#### The task:
Shift every coordinate in the answers by adding 127 to each number, and write out again the lines running from the one containing "This screenshot has width=443, height=960." through the one containing "tap(192, 28)", requests included. Leave the numbers in the requests and their format samples unchanged, and give only those lines.

[Records from a collection]
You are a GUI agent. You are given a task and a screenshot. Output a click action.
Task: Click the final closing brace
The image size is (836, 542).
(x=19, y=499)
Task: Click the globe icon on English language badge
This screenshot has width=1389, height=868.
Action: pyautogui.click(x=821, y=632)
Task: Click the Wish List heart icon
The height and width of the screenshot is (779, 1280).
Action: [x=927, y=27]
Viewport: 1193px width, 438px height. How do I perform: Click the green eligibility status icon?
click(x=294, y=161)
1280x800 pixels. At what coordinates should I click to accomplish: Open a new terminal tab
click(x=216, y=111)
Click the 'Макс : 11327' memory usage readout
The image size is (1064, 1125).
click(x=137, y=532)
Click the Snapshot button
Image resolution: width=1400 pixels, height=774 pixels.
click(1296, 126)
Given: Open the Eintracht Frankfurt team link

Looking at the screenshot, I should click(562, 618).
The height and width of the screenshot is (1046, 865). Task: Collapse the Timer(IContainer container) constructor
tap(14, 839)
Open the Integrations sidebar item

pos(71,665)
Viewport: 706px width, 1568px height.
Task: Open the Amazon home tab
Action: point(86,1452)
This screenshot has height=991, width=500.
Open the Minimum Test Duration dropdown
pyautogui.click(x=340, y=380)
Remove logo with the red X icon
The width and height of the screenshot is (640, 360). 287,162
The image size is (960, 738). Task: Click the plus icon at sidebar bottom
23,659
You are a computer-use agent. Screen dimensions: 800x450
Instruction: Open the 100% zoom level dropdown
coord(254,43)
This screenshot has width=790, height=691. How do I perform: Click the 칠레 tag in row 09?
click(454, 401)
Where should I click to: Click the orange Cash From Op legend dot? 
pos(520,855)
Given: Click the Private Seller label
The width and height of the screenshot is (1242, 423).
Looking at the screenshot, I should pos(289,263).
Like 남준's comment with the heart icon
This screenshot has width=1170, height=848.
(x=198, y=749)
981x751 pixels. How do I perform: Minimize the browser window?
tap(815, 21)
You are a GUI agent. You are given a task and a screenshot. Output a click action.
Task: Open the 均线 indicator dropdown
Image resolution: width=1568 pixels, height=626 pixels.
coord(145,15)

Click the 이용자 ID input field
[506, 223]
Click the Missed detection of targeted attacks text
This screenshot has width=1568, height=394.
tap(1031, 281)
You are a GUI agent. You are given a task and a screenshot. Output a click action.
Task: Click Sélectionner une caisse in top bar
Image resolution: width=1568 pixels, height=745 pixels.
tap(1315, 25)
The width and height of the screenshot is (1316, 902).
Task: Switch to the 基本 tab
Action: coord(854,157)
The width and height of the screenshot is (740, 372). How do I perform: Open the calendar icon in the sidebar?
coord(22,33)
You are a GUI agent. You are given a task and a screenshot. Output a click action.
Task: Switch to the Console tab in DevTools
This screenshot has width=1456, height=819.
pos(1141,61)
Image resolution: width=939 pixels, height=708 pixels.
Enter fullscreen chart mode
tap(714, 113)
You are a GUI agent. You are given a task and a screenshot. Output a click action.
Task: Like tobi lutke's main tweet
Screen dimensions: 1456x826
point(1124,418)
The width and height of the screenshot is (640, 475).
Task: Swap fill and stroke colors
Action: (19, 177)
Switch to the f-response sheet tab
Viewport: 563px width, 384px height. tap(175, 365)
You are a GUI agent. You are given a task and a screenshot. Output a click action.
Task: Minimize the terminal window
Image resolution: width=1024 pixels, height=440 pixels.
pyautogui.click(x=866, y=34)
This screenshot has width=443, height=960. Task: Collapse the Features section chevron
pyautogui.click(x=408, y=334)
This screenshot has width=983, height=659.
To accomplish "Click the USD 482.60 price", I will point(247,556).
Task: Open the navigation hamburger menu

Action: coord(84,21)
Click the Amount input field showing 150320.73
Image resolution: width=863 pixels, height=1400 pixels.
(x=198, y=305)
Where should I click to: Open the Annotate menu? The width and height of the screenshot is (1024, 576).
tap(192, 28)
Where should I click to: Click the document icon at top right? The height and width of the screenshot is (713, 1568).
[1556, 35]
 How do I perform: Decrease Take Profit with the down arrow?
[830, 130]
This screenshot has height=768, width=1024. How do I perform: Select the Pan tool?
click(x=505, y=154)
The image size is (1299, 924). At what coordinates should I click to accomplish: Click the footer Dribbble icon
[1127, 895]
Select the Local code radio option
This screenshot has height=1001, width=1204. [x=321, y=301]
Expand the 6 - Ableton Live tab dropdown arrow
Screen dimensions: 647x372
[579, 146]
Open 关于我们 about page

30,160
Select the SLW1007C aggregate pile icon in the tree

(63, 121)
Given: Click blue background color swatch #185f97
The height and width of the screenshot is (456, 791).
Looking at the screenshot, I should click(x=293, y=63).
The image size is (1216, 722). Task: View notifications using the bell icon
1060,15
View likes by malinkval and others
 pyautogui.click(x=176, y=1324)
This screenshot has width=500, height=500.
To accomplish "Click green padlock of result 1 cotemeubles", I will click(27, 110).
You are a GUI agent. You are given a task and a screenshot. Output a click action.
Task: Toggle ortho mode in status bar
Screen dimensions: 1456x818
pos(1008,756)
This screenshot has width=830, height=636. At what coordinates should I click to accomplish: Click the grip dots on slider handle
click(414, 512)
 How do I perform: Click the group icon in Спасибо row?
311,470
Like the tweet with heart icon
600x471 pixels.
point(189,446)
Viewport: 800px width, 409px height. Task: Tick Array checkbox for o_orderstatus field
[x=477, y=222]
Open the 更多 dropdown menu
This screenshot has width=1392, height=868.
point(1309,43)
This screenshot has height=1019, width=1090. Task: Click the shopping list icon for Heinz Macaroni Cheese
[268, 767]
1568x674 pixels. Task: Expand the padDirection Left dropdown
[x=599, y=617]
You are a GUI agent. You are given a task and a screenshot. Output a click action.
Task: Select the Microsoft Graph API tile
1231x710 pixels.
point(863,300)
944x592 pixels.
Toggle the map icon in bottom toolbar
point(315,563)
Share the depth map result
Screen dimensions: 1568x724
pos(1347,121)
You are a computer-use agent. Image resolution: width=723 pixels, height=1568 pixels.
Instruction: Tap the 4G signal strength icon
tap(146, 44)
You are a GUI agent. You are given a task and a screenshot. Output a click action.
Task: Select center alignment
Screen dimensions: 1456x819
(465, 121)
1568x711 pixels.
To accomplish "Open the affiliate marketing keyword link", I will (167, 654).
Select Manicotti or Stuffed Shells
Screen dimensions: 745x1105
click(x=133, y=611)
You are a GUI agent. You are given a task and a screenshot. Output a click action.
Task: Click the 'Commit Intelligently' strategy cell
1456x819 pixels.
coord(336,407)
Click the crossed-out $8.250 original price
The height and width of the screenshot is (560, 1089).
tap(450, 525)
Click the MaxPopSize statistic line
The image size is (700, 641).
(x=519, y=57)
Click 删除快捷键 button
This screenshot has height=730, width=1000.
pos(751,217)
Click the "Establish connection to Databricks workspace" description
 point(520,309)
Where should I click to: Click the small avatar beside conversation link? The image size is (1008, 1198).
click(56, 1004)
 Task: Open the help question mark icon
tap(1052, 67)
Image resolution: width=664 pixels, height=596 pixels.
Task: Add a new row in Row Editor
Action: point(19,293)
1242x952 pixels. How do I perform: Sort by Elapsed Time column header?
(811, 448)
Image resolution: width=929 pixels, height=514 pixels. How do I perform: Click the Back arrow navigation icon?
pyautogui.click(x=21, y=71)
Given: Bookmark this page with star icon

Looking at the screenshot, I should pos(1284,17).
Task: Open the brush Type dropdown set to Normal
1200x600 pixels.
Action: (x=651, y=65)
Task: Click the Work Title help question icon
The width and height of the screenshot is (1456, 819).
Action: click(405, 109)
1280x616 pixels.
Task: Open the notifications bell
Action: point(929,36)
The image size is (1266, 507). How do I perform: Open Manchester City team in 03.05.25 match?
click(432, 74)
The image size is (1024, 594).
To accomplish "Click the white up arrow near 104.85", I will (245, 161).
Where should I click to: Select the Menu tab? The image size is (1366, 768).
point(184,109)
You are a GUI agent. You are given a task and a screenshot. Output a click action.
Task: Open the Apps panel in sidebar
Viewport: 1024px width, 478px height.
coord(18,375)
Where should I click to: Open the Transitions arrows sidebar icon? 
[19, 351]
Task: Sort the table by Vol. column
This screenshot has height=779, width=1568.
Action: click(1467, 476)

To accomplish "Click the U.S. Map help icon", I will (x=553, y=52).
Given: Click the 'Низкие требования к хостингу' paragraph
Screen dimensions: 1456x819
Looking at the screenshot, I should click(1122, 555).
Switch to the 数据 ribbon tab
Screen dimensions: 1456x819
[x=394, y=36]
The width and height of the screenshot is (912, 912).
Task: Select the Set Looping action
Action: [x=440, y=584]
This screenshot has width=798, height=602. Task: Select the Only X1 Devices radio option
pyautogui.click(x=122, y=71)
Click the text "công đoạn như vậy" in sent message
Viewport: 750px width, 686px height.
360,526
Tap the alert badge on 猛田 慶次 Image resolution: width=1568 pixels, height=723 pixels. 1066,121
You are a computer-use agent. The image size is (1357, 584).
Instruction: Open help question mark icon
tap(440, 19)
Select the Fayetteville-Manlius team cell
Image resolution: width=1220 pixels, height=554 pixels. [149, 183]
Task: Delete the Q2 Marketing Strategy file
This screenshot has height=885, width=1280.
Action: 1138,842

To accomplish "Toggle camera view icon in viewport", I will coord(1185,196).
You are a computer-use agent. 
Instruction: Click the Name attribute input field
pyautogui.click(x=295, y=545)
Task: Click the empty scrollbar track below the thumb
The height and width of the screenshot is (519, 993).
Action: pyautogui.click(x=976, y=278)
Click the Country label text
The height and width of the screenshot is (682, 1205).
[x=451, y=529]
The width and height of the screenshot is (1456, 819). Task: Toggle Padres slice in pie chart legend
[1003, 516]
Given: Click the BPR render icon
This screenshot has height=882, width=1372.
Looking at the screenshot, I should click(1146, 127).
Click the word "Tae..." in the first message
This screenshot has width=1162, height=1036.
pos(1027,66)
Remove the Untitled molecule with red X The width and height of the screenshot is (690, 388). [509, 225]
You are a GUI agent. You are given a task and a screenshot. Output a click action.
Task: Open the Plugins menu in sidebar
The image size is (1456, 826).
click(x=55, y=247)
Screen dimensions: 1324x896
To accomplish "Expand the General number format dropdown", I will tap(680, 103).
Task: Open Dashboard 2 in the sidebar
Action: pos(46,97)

#### Answer to this problem:
This screenshot has width=443, height=960. Task: Collapse the Features section chevron
pyautogui.click(x=535, y=461)
This screenshot has width=983, height=659.
To accomplish "Click the USD 482.60 price", I will point(374,683).
Task: Open the navigation hamburger menu

Action: coord(211,148)
Click the Amount input field showing 150320.73
Image resolution: width=863 pixels, height=1400 pixels.
(x=325, y=432)
Where should I click to: Open the Annotate menu? The width and height of the screenshot is (1024, 576).
tap(319, 155)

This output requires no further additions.